Werewolf of Morbach Legend

The following was recorded from a conversation I had with my mom regarding ghost stories she was told in her childhoods. Our family has German origins, and she specifically remembered an old German myth she was told as a child. She is marked JS, and I am marked CS.

 

JS: “Okay so I believe the city is Morbach, and according to the legend, this is the last place a werewolf has been killed. I think it was killed in the late 1900’s or something. Anyways, the legend is called ‘The Werewolf of Morbach” because it is about a candle that has always been lit as a reminder to the village that the werewolf wont return.
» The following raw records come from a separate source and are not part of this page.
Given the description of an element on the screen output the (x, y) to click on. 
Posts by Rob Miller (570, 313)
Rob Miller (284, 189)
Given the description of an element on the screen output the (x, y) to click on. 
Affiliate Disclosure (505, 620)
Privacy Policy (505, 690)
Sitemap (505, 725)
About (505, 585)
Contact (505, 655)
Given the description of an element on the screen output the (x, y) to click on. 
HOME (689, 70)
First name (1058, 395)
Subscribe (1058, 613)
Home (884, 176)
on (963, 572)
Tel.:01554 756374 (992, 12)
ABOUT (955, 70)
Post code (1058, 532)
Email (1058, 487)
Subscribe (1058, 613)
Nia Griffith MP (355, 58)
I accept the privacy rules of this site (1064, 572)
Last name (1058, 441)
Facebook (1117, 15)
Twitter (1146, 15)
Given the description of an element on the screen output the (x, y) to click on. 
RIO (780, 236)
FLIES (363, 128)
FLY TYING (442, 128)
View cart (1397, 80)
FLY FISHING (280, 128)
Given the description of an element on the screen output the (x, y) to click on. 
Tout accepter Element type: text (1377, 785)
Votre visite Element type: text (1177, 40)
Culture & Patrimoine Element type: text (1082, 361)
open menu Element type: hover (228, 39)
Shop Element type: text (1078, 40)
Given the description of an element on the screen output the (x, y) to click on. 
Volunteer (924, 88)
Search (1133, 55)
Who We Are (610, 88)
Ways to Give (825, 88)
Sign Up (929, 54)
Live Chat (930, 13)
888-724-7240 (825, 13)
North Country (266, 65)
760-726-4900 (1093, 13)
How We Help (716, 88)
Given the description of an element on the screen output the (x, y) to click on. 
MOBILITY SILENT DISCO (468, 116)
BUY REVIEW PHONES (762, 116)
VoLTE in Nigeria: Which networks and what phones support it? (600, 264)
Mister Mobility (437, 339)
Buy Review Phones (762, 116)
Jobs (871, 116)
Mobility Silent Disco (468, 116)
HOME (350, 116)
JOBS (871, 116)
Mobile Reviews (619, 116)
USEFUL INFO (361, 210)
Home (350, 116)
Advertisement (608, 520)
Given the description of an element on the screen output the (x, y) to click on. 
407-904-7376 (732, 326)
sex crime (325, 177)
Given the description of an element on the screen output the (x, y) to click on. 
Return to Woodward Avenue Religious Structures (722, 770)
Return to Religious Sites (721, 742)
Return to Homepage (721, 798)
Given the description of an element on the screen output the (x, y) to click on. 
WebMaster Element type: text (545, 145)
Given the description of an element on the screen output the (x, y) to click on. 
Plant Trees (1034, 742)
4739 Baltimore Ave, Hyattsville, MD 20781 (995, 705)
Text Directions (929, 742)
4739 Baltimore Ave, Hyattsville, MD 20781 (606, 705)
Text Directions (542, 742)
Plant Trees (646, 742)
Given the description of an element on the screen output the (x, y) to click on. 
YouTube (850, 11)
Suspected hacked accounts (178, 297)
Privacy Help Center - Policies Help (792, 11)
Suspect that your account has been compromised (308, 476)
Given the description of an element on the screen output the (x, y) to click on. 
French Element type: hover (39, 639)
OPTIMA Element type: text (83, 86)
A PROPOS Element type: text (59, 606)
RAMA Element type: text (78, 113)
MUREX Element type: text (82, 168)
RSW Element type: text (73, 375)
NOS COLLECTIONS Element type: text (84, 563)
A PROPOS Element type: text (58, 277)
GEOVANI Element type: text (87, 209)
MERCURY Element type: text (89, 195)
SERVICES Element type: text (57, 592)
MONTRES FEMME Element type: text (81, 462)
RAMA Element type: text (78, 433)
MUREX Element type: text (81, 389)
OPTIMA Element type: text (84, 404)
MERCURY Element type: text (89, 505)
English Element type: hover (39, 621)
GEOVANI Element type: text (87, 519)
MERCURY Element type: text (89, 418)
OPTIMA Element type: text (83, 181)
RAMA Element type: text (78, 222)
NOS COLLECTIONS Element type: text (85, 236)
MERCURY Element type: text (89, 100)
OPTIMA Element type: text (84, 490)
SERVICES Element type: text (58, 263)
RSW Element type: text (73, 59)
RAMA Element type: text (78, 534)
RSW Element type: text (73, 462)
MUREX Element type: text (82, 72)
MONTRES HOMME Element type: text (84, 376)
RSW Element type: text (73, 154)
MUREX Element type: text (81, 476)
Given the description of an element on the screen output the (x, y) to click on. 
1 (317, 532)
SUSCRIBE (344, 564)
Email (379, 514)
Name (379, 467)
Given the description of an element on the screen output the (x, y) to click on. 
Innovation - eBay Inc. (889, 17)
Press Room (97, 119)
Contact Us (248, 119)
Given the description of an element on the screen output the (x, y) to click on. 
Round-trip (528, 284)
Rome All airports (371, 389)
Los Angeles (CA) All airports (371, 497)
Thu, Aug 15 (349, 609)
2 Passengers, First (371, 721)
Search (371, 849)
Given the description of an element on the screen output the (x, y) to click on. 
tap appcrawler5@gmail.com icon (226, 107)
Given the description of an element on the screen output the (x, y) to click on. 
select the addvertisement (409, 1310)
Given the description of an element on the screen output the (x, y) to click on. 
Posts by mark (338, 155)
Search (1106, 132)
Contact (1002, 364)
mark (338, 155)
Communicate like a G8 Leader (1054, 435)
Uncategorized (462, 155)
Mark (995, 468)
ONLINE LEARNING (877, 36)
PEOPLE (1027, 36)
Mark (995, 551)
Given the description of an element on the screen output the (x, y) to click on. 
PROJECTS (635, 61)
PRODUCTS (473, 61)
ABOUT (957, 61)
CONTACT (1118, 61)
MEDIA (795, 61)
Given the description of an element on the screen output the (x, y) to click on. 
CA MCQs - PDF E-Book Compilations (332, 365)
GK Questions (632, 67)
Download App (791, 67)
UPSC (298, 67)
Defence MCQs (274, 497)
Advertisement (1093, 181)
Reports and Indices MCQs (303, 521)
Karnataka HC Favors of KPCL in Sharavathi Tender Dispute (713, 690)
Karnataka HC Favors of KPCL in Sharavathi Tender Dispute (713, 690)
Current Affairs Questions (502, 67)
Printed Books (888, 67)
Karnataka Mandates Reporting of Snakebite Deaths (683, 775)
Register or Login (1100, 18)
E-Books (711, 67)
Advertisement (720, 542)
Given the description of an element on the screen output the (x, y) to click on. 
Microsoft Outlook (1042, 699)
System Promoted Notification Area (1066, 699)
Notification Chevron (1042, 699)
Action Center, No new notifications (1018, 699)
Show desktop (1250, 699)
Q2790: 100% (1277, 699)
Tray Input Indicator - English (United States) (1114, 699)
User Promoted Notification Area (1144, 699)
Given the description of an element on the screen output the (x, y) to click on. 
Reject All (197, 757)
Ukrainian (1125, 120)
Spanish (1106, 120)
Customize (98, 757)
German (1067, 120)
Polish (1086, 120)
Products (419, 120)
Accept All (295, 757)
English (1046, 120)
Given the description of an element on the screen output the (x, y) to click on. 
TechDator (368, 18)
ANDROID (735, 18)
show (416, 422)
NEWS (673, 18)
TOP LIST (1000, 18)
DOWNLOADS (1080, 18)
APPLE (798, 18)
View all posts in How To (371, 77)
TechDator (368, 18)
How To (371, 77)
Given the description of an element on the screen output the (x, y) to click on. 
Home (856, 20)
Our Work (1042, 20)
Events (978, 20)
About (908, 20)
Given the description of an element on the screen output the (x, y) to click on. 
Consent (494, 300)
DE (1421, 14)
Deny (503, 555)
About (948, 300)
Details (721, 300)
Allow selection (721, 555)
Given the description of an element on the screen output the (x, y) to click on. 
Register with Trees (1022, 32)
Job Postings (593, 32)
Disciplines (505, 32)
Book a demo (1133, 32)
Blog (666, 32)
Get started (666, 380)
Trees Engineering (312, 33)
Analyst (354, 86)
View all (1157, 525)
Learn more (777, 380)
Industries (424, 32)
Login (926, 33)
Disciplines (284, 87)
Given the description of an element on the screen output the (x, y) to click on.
And allegedly, one night, the candle went out and soldiers spotted a wolf like figure. And to this day, the candle hasn’t burned out, but allegedly, if it does the wolf is destined to return.”

CS: “And when were you first told this legend?”

JS: “God, I wanna say when I was like 5? My mom loved legends like these and always told them to me before bed.”

 

Context:

A phone call conversation with my mom, JS, discussing old ghost legends and tales she’s heard of.

Background:

JS currently resides in Laguna Beach, California but was previously raised in Minnesota.

 

Analysis:

I enjoyed this legend because I like how its undertones ties back to war with the soldiers being the ones to discover the unlit candle. I think this is indicative of when the legend arose and why it arose when it did. The legend thus serves as a good reflection of the political and social climate of Germany of the time.

 

Legends

La Siguanaba

She was a woman that went out every night to wash by the river. Everyone would hear her washing. But no one would go outside. They would see a woman that had long hair that would drag on the floor. She seduced the men. The story is often told to children to scare them into not misbehaving.

My tia Estella did not listen to my grandmother and went out at night. She was using the bathroom outside and she saw a tall women standing there. The woman had long black hair. And she was washing. My tia thought it was one of the neighbors washing. She approached the lady and when the lady turned to her she was a skeleton. My tia became mute and ran away from the women.

My informant is a service coordinator. She likes to help people. She also migrated from El Salvador to the United States. Most of her stories are from her mother or personal experiences.

I talked to my informant over coffee in our house.

The interesting part of this piece is the similarities between this and the Llorona of Mexico. It is also interesting because my own aunt experienced it. This story is a classic tale Salvadoran parents use to keep them from misbehaving.